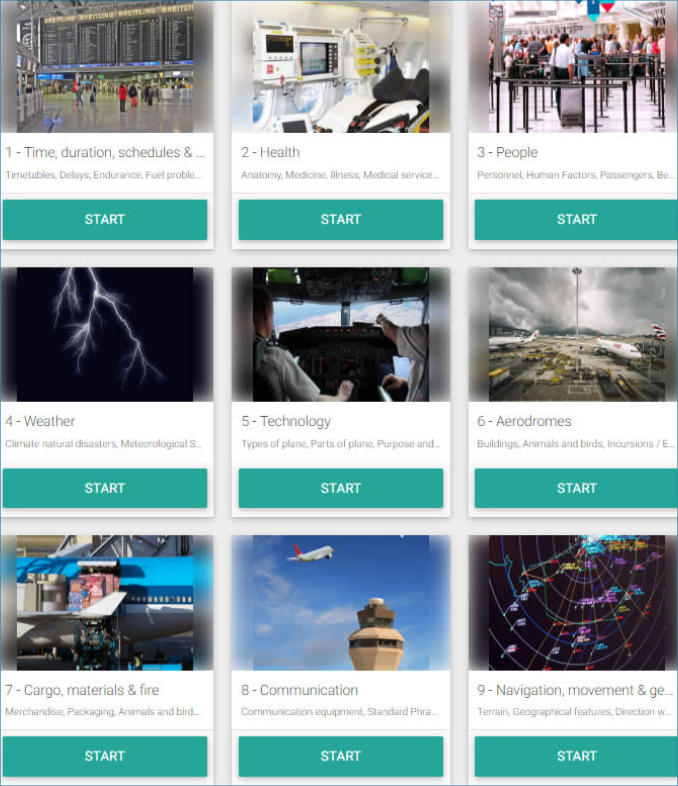The width and height of the screenshot is (678, 786).
Task: Select the cockpit pilots image
Action: [x=341, y=334]
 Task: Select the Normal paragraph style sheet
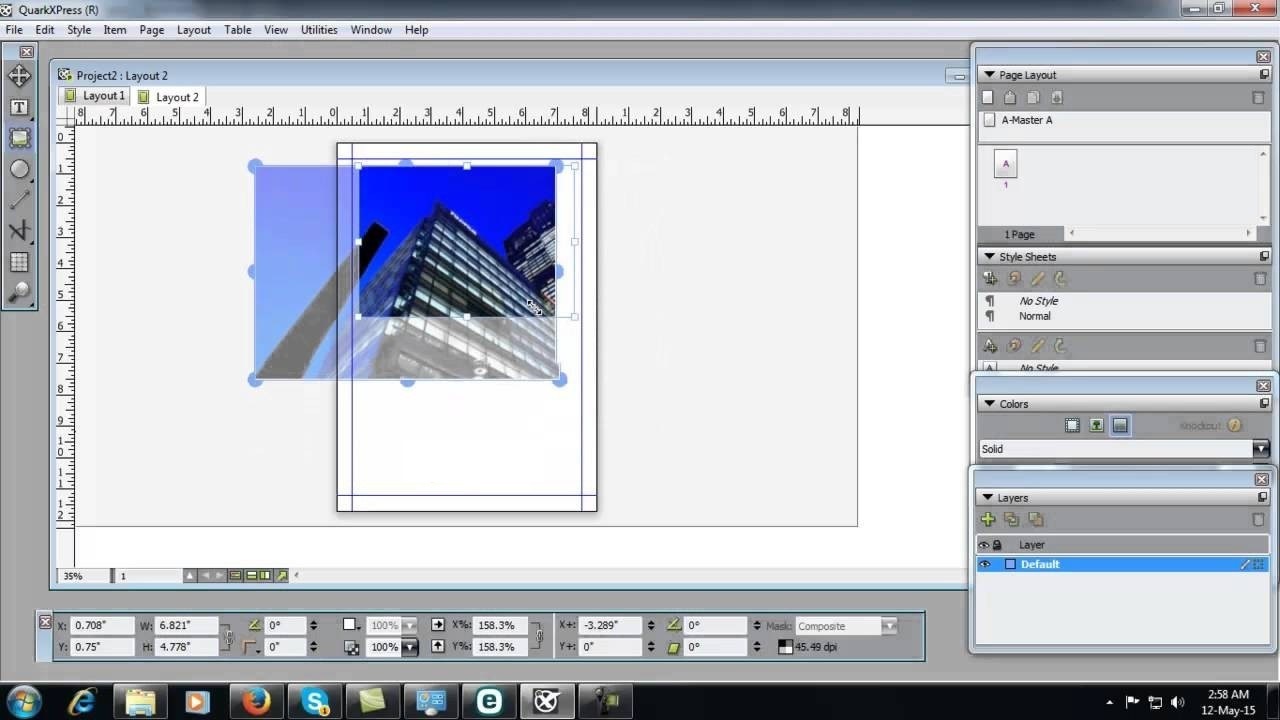tap(1034, 316)
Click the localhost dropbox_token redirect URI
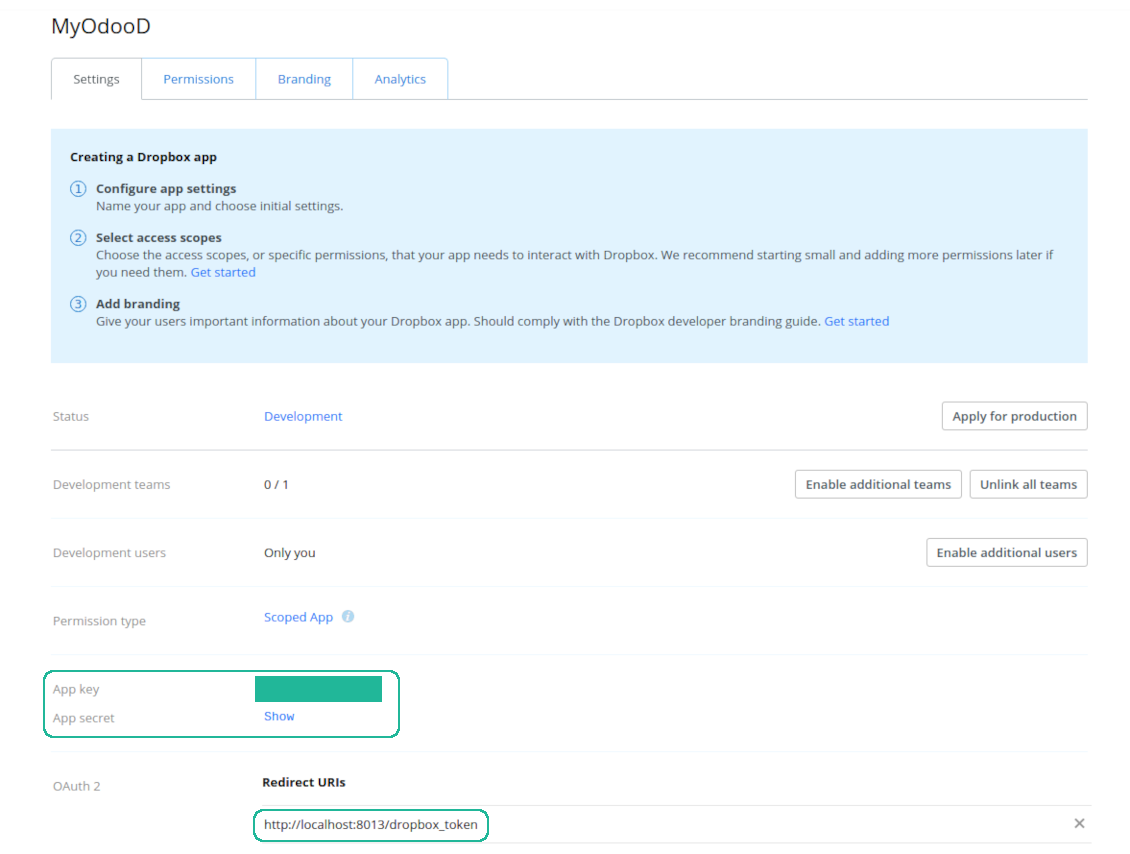Viewport: 1130px width, 854px height. (370, 825)
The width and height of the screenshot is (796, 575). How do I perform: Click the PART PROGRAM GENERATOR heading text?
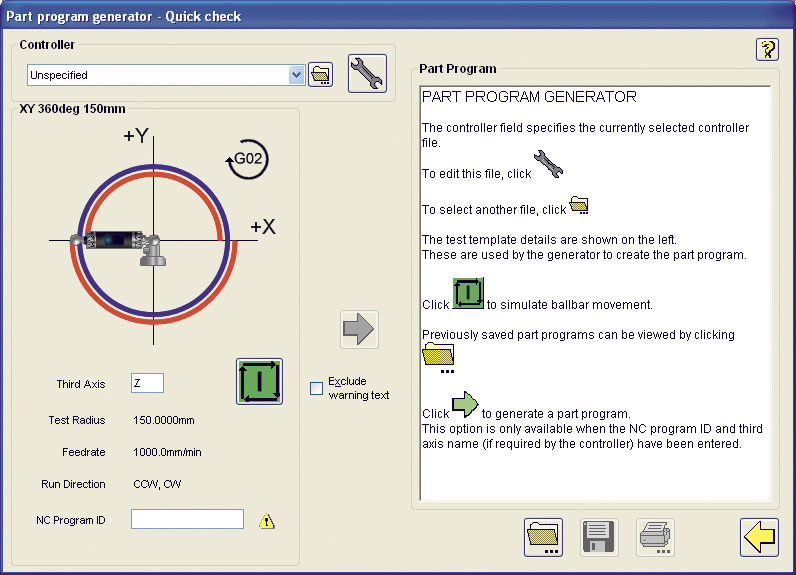pyautogui.click(x=529, y=97)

» **Task description**:
Your job is to restate, word for word, only the lines from the one holding "The width and height of the screenshot is (796, 575)." through the end of the material; pictures stay out.

» **Response to the exercise**:
The width and height of the screenshot is (796, 575). How do I perform: Click the PART PROGRAM GENERATOR heading text?
pyautogui.click(x=529, y=97)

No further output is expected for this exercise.